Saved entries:
◇ ◇ ◇ ◇ ◇

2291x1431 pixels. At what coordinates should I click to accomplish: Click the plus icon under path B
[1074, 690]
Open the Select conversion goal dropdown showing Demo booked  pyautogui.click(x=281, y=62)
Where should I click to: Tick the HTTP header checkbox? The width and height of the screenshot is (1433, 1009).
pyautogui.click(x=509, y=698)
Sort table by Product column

◇ ◇ ◇ ◇ ◇

**WHAT YOU NEED TO DO**
Retype, exactly as written, each line from the one that has "Where should I" to the bottom of the entries above, and include both of those lines.

**RESPONSE AREA**
Where should I click to: Tick the HTTP header checkbox? The width and height of the screenshot is (1433, 1009).
pyautogui.click(x=509, y=698)
Sort table by Product column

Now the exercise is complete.